A contingency budget is not symbolic. It strips out non-contingent expenses: certain equipment purchases, community use of buildings, some salary increases for non-instructional staff. For a district already pulling $12.5 million from reserves and cutting 80 jobs, a contingency outcome would push the next round of reductions deeper into the classroom and into transportation.
This year the calculus is sharper because of the late state budget. As New York State of Politics noted last week, school boards across the state are facing an uphill climb on budget approvals, and several districts that fail Tuesday will end up at June revotes, where turnout typically falls and the cost of running the second election lands on local taxpayers.
The local context
Liverpool is the second-largest district in Onondaga County by enrollment, after North Syracuse. The two districts held their public budget hearings on the same day, May 7. Both face the same combination of pressures: rising employee health costs, slow but steady enrollment decline, and a wave of one-time pandemic relief funds running off the books.
What sets Liverpool’s vote apart is the public messiness of the runup. The 5-4 board split, the layoff list reaching into classroom roles, and a six-way race for three trustee seats give Tuesday’s ballot more genuine stakes than a typical school budget year. Bresett’s pitch for reelection (“I promise to continue asking the tough questions to ensure transparency”) is itself an artifact of the dispute.

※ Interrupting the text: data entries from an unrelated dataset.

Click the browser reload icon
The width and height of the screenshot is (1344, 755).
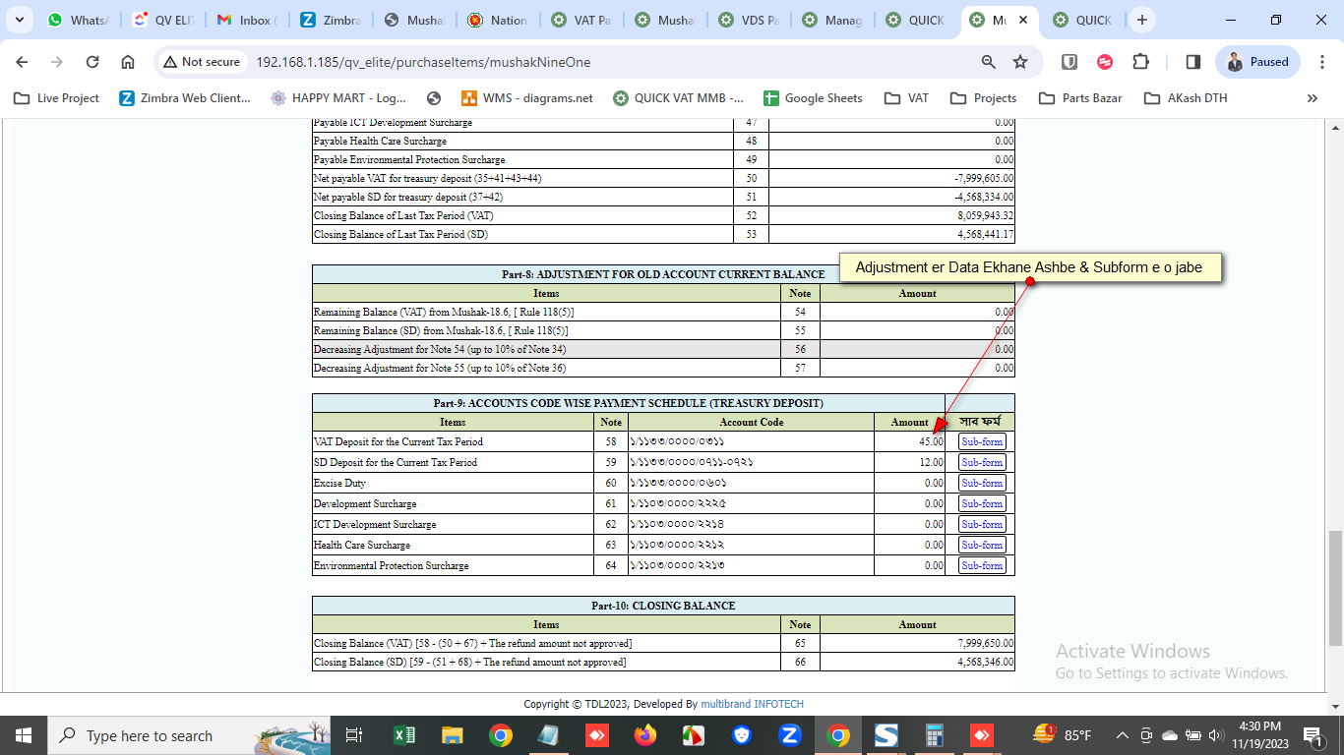point(92,62)
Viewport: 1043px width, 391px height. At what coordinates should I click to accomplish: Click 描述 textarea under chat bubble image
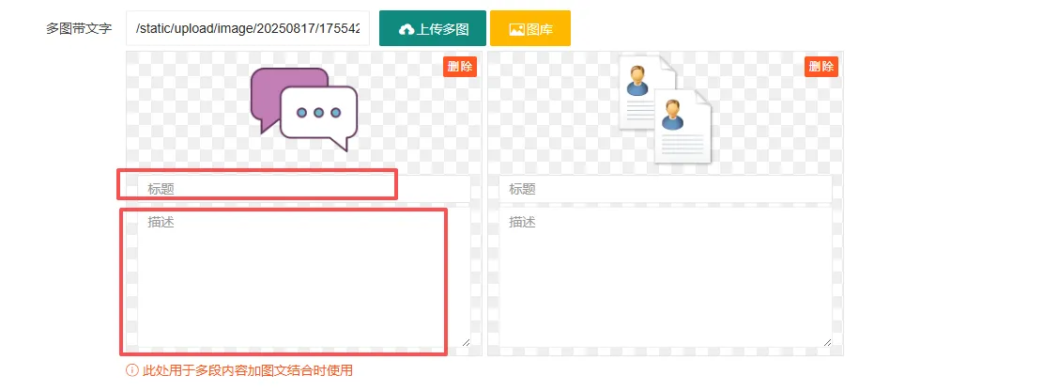pos(303,277)
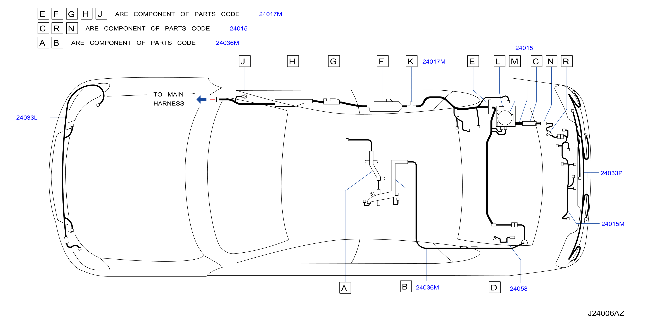
Task: Select callout box K on diagram
Action: click(411, 61)
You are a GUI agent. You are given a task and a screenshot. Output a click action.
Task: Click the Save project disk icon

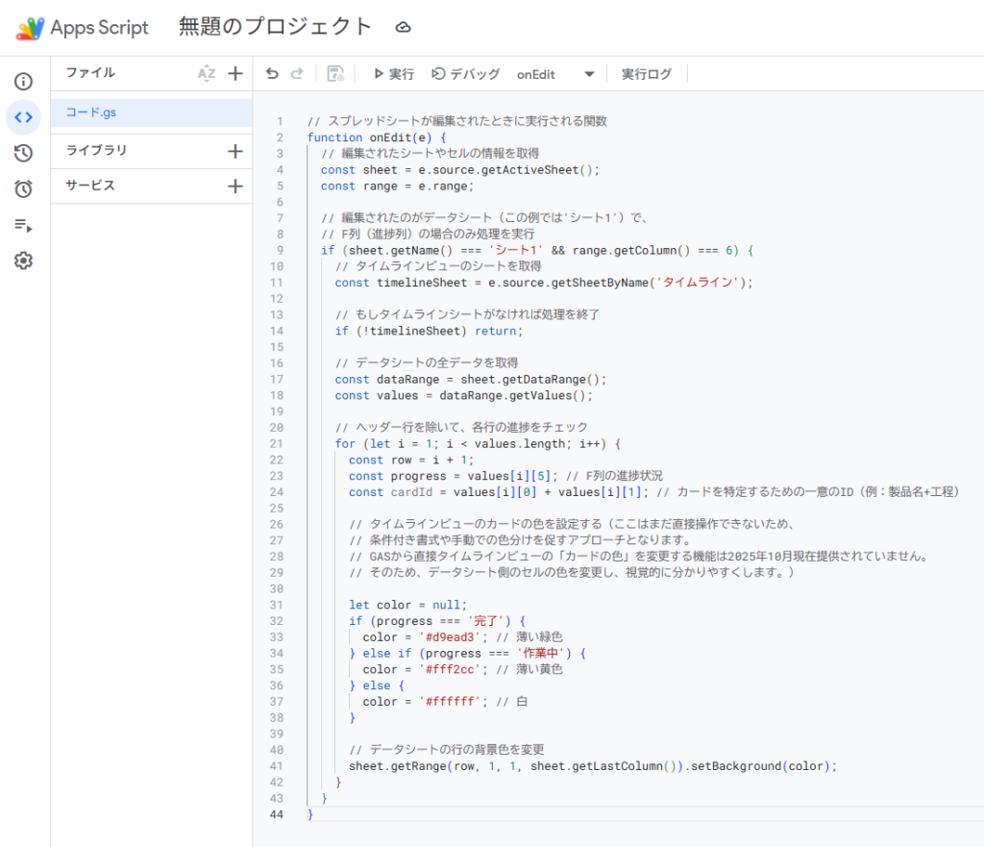[x=335, y=74]
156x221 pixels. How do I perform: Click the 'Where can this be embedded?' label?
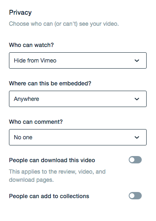point(50,83)
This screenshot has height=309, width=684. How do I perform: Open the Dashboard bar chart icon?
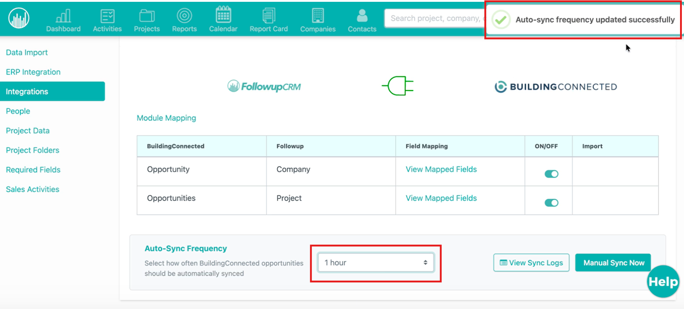pyautogui.click(x=63, y=16)
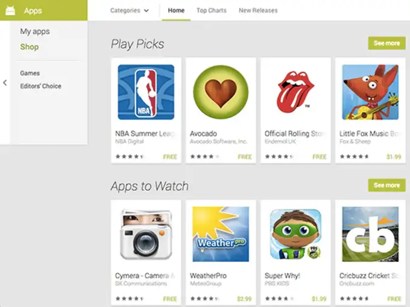Click See more for Apps to Watch

tap(386, 185)
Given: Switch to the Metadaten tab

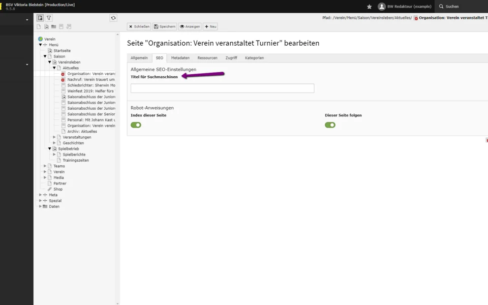Looking at the screenshot, I should pos(180,58).
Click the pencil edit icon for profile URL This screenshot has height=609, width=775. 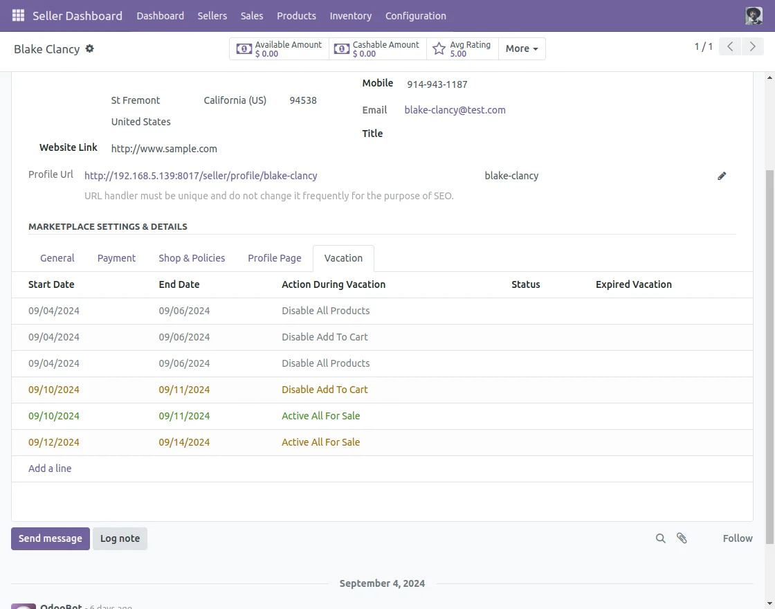tap(722, 176)
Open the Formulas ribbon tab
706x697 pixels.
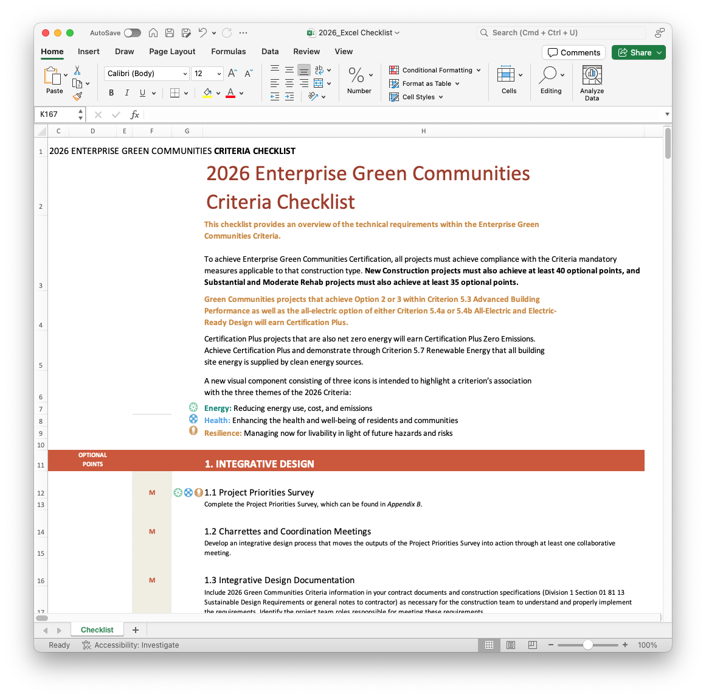[x=229, y=52]
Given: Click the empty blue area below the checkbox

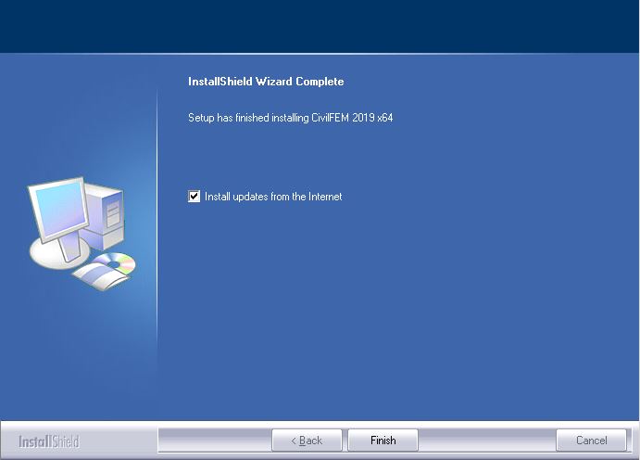Looking at the screenshot, I should coord(398,315).
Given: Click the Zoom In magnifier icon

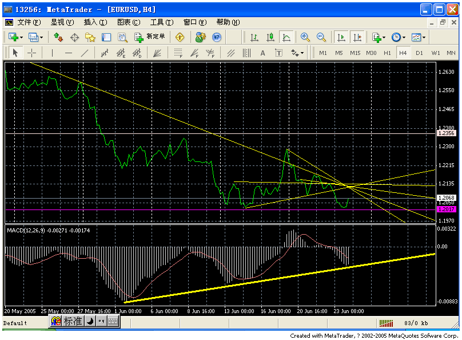Looking at the screenshot, I should coord(305,37).
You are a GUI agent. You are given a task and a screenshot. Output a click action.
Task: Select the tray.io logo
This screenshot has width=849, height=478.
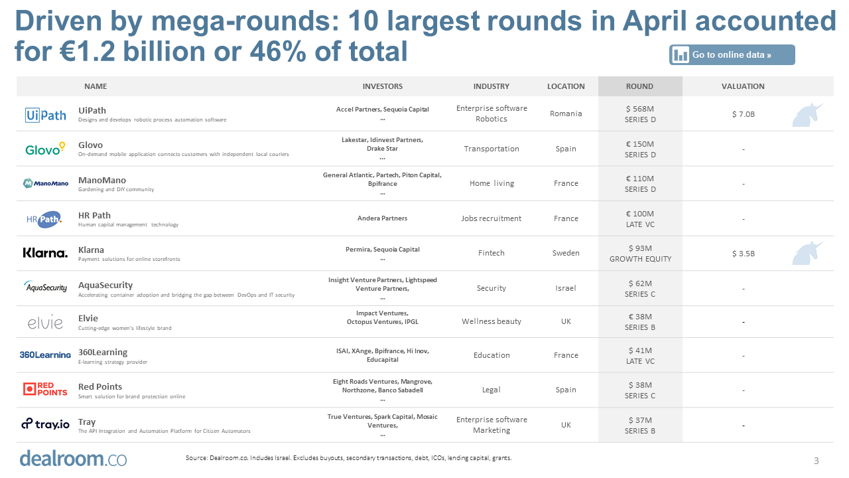45,424
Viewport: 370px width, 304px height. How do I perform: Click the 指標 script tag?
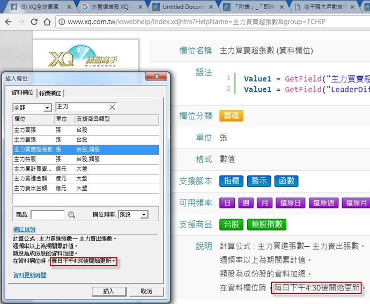pyautogui.click(x=231, y=181)
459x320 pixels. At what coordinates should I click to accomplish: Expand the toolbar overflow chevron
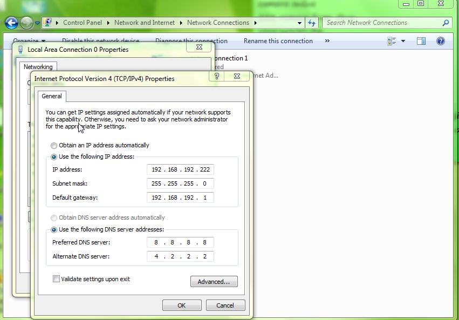point(327,41)
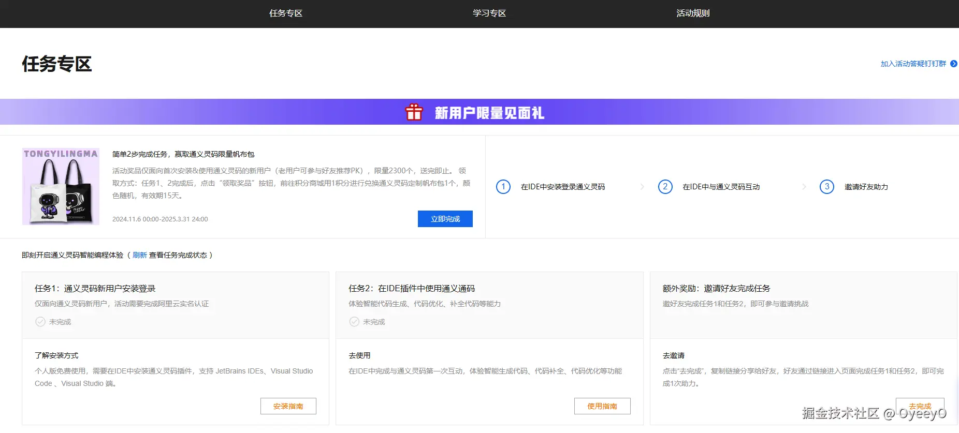Click the checkmark status icon under 任务2
Image resolution: width=959 pixels, height=433 pixels.
[354, 322]
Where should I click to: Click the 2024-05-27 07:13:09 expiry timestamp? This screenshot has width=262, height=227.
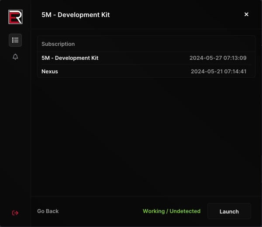[x=218, y=58]
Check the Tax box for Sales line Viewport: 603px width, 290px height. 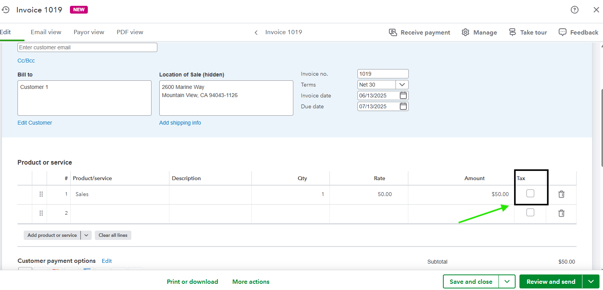[530, 193]
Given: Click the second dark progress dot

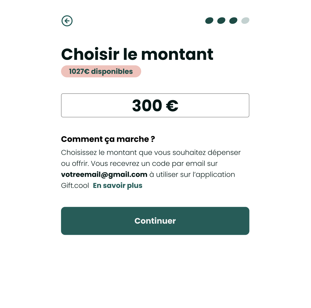Looking at the screenshot, I should click(221, 21).
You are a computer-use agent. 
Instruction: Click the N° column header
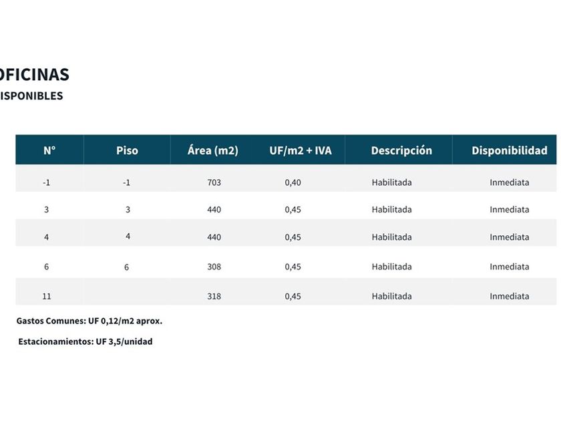pyautogui.click(x=49, y=150)
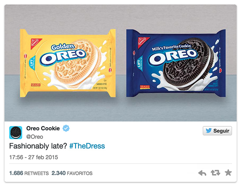Favorite the tweet with star icon
Screen dimensions: 243x187
pyautogui.click(x=228, y=173)
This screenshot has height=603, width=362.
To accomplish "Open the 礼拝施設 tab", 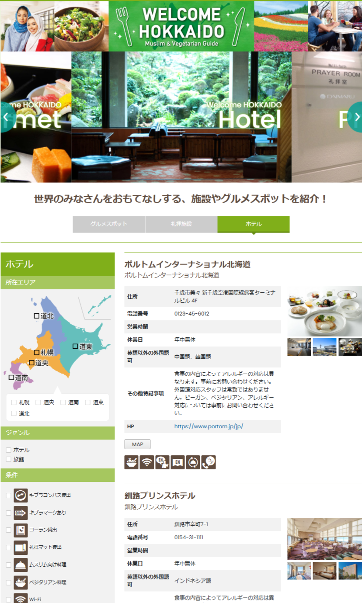I will tap(181, 224).
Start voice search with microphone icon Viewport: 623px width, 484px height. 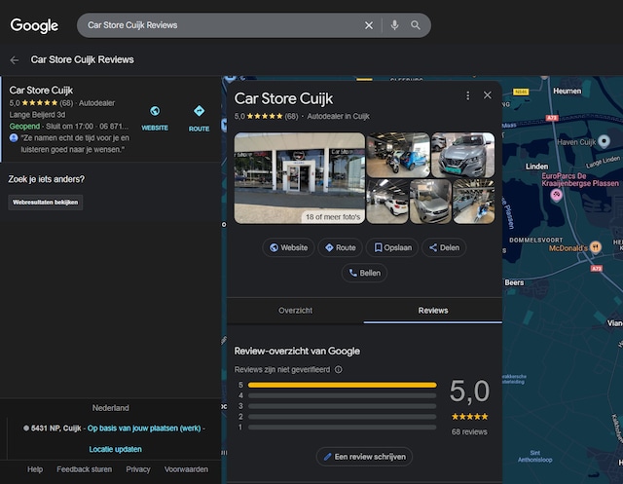pyautogui.click(x=394, y=25)
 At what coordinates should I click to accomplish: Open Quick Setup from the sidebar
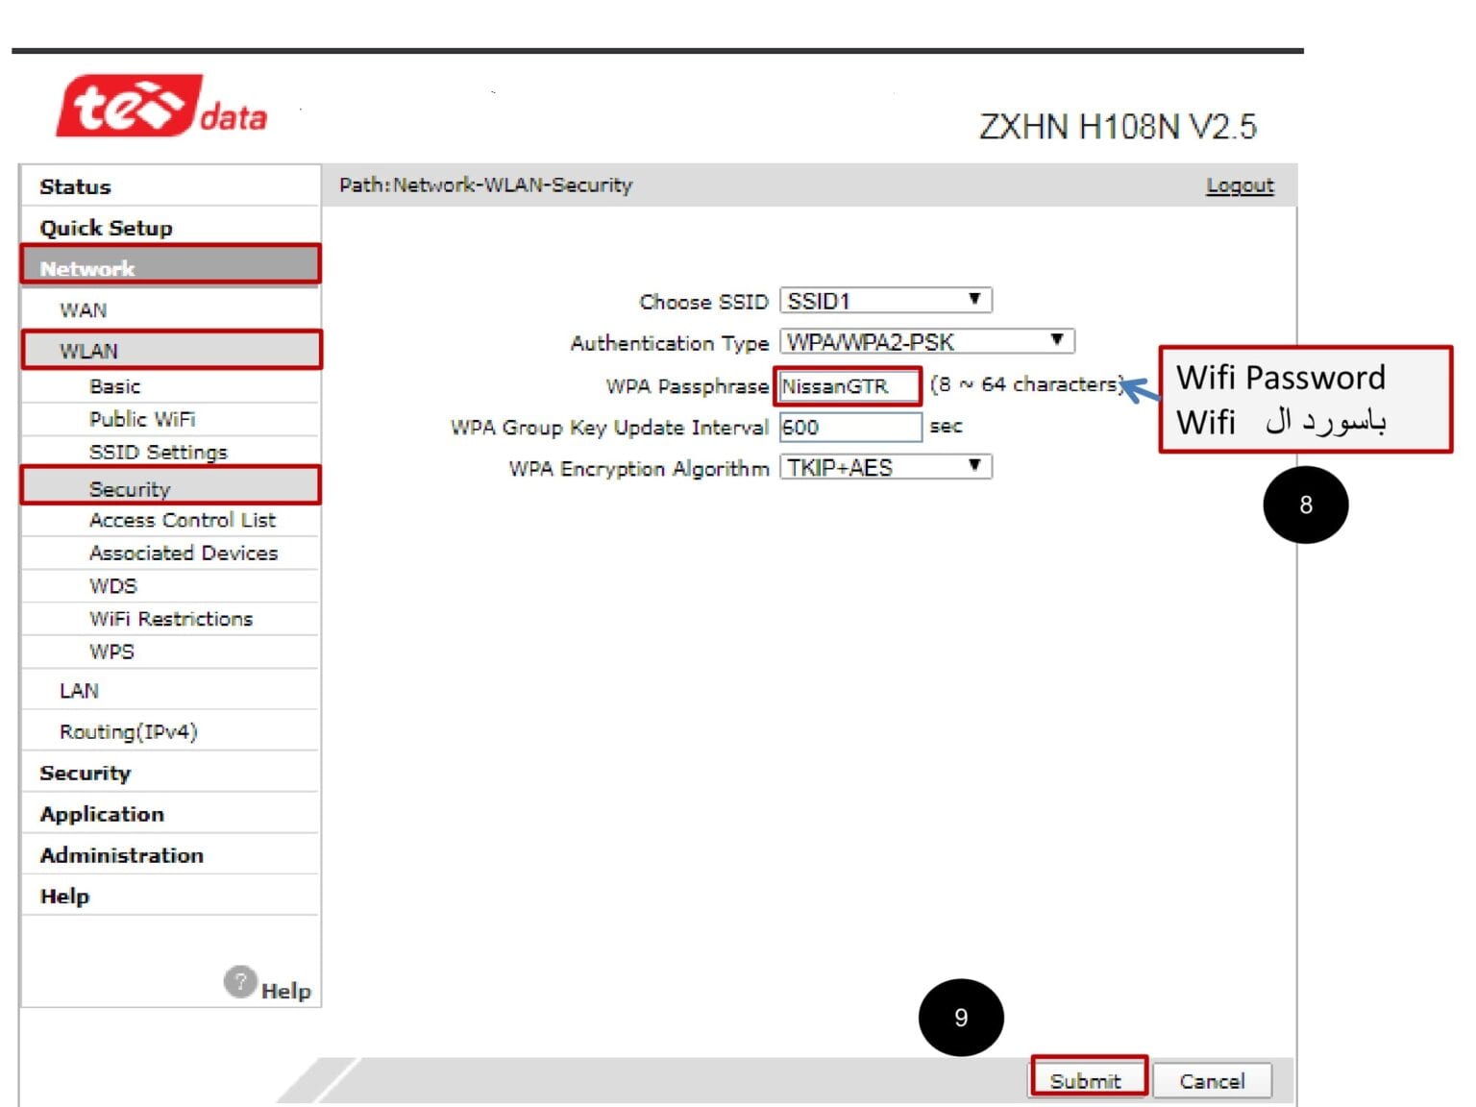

Voters who want to read the underlying numbers before Tuesday can pull the district’s 2026-2027 Budget Information page, which links the official Budget Document and the Budget Edition of the School Bell, the district’s mailed newsletter. CNY Signal will publish a follow-up after the polls close with the unofficial returns.
Polls close at 9 p.m.
Truth-check: Frank Mahoney, Editor-in-Chief. Every dollar figure, percent, headcount, name and date in this article is sourced inline to the original publication. The 2025-26 budget total of approximately $203 million is derived from public reporting that the 2026-27 plan is about $20 million larger than the prior year. The 2026-27 three-part component split shown in the comparison graphic uses the most recently published mix (2022-23) as a reference; precise 2026-27 component figures will be updated once the district’s official Three-Part Budget Summary is parsed.